[PROBLEM DETAILS]
For the material below, please count the lines containing "computer". Reply with the count alone.

Segment Start: GIVEN INFORMATION

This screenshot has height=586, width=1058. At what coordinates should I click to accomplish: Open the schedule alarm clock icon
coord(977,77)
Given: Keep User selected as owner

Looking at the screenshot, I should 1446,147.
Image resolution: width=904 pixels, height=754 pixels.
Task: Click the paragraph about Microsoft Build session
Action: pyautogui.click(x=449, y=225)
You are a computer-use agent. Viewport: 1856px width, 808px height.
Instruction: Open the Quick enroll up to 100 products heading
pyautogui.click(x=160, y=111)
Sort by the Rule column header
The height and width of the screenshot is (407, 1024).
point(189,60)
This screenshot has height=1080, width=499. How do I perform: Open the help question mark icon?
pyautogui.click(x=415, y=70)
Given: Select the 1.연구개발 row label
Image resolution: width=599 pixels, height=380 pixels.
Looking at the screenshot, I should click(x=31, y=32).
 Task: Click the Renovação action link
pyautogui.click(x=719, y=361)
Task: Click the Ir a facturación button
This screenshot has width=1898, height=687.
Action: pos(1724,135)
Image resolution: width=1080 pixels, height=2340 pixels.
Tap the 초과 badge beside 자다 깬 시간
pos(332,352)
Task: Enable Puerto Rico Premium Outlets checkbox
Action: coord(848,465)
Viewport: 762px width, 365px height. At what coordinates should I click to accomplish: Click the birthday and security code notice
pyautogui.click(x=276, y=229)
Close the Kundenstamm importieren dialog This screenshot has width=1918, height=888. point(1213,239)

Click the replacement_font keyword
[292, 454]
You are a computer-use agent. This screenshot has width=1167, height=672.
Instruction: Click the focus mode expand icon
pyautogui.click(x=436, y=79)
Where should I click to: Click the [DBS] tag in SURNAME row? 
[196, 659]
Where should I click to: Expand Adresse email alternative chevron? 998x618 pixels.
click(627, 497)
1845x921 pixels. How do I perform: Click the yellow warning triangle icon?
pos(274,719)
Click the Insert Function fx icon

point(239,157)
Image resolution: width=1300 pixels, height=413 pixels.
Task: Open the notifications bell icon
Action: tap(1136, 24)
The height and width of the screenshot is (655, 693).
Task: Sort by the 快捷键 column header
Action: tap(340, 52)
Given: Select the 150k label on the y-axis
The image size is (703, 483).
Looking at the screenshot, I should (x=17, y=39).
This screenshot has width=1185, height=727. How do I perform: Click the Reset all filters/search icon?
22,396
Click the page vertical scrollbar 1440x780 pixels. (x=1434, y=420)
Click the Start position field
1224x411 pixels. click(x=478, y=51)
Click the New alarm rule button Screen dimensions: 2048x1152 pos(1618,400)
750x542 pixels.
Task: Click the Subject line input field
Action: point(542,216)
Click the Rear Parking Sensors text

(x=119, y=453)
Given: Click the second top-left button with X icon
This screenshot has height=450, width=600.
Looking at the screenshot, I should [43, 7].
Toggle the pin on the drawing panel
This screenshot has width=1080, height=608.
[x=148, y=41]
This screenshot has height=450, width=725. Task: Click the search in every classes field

Segment End: GIVEN INFORMATION

[ANSWER SPACE]
2